As an exercise, copy out the entries exactly as written.

[Dataset excerpts]
====

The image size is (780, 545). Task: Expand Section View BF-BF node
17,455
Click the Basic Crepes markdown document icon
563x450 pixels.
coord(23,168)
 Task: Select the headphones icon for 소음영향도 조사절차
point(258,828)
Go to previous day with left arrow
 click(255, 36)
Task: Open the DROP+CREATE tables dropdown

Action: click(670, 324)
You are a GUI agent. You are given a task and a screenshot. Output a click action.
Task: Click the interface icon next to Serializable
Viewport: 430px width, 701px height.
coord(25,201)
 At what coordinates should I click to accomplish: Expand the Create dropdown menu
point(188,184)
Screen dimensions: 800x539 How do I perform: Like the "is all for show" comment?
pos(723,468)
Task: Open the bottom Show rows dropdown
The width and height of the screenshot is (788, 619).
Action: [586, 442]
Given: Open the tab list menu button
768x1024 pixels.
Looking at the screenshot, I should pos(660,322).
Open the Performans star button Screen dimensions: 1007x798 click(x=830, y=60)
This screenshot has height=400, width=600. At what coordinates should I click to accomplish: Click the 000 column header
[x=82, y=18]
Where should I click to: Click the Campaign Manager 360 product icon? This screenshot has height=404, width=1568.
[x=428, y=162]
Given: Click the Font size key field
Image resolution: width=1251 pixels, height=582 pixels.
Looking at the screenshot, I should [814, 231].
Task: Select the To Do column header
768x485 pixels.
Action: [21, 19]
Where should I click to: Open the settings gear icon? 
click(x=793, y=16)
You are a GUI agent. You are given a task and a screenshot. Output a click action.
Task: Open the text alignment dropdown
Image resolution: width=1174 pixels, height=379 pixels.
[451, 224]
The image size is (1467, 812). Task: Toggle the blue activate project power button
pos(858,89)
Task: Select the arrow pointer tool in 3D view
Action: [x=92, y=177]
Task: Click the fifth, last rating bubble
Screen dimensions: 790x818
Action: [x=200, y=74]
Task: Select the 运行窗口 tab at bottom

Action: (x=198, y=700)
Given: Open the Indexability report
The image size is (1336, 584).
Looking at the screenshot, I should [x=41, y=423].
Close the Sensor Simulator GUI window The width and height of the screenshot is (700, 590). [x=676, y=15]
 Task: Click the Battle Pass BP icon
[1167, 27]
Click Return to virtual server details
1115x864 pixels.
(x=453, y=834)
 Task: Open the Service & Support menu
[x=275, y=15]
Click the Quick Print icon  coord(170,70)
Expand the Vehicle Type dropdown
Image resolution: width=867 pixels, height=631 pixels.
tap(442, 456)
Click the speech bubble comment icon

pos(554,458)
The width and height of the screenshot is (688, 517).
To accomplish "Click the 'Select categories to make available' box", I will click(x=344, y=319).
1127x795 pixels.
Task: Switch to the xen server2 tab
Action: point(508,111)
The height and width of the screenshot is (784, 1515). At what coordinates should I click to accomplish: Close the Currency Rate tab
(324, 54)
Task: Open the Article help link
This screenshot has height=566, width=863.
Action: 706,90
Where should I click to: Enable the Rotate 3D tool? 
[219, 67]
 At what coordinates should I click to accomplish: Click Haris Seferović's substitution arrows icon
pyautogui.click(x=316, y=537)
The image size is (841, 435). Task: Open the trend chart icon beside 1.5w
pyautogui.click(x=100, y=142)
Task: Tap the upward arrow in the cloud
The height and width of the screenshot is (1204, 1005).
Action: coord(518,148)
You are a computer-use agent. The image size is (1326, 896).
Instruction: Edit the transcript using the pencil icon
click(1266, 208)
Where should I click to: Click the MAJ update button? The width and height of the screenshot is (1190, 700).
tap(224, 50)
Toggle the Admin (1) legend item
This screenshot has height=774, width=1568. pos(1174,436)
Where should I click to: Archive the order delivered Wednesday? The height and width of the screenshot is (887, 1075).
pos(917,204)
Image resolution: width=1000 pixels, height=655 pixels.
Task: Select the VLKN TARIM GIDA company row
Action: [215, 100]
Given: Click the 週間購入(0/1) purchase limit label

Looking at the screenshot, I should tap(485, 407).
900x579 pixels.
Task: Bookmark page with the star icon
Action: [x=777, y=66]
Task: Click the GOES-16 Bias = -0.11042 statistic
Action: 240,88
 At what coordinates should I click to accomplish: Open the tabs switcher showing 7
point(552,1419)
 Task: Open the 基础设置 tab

====

→ WRITTEN REPLY
The image size is (780, 545). Task: Expand Section View BF-BF node
17,455
Click the Basic Crepes markdown document icon
563x450 pixels.
coord(23,168)
 Task: Select the headphones icon for 소음영향도 조사절차
point(258,828)
Go to previous day with left arrow
 click(255, 36)
Task: Open the DROP+CREATE tables dropdown

Action: click(670, 324)
You are a GUI agent. You are given a task and a screenshot. Output a click action.
Task: Click the interface icon next to Serializable
Viewport: 430px width, 701px height.
coord(25,201)
 At what coordinates should I click to accomplish: Expand the Create dropdown menu
point(188,184)
Screen dimensions: 800x539 How do I perform: Like the "is all for show" comment?
pos(723,468)
Task: Open the bottom Show rows dropdown
The width and height of the screenshot is (788, 619).
Action: [586, 442]
Given: Open the tab list menu button
768x1024 pixels.
Looking at the screenshot, I should pos(660,322).
Open the Performans star button Screen dimensions: 1007x798 click(x=830, y=60)
This screenshot has height=400, width=600. At what coordinates should I click to accomplish: Click the 000 column header
[x=82, y=18]
Where should I click to: Click the Campaign Manager 360 product icon? This screenshot has height=404, width=1568.
[x=428, y=162]
Given: Click the Font size key field
Image resolution: width=1251 pixels, height=582 pixels.
Looking at the screenshot, I should [814, 231].
Task: Select the To Do column header
768x485 pixels.
Action: [21, 19]
Where should I click to: Open the settings gear icon? 
click(x=793, y=16)
You are a GUI agent. You are given a task and a screenshot. Output a click action.
Task: Open the text alignment dropdown
Image resolution: width=1174 pixels, height=379 pixels.
[451, 224]
The image size is (1467, 812). Task: Toggle the blue activate project power button
pos(858,89)
Task: Select the arrow pointer tool in 3D view
Action: [x=92, y=177]
Task: Click the fifth, last rating bubble
Screen dimensions: 790x818
Action: [x=200, y=74]
Task: Select the 运行窗口 tab at bottom

Action: (x=198, y=700)
Given: Open the Indexability report
The image size is (1336, 584).
Looking at the screenshot, I should [x=41, y=423].
Close the Sensor Simulator GUI window The width and height of the screenshot is (700, 590). [x=676, y=15]
 Task: Click the Battle Pass BP icon
[1167, 27]
Click Return to virtual server details
1115x864 pixels.
(x=453, y=834)
 Task: Open the Service & Support menu
[x=275, y=15]
Click the Quick Print icon  coord(170,70)
Expand the Vehicle Type dropdown
Image resolution: width=867 pixels, height=631 pixels.
tap(442, 456)
Click the speech bubble comment icon

pos(554,458)
The width and height of the screenshot is (688, 517).
To accomplish "Click the 'Select categories to make available' box", I will click(x=344, y=319).
1127x795 pixels.
Task: Switch to the xen server2 tab
Action: point(508,111)
The height and width of the screenshot is (784, 1515). At what coordinates should I click to accomplish: Close the Currency Rate tab
(324, 54)
Task: Open the Article help link
This screenshot has height=566, width=863.
Action: 706,90
Where should I click to: Enable the Rotate 3D tool? 
[219, 67]
 At what coordinates should I click to accomplish: Click Haris Seferović's substitution arrows icon
pyautogui.click(x=316, y=537)
The image size is (841, 435). Task: Open the trend chart icon beside 1.5w
pyautogui.click(x=100, y=142)
Task: Tap the upward arrow in the cloud
The height and width of the screenshot is (1204, 1005).
Action: coord(518,148)
You are a computer-use agent. The image size is (1326, 896).
Instruction: Edit the transcript using the pencil icon
click(1266, 208)
Where should I click to: Click the MAJ update button? The width and height of the screenshot is (1190, 700).
tap(224, 50)
Toggle the Admin (1) legend item
This screenshot has height=774, width=1568. pos(1174,436)
Where should I click to: Archive the order delivered Wednesday? The height and width of the screenshot is (887, 1075).
pos(917,204)
Image resolution: width=1000 pixels, height=655 pixels.
Task: Select the VLKN TARIM GIDA company row
Action: [215, 100]
Given: Click the 週間購入(0/1) purchase limit label

Looking at the screenshot, I should tap(485, 407).
900x579 pixels.
Task: Bookmark page with the star icon
Action: [x=777, y=66]
Task: Click the GOES-16 Bias = -0.11042 statistic
Action: 240,88
 At what coordinates should I click to accomplish: Open the tabs switcher showing 7
point(552,1419)
 Task: Open the 基础设置 tab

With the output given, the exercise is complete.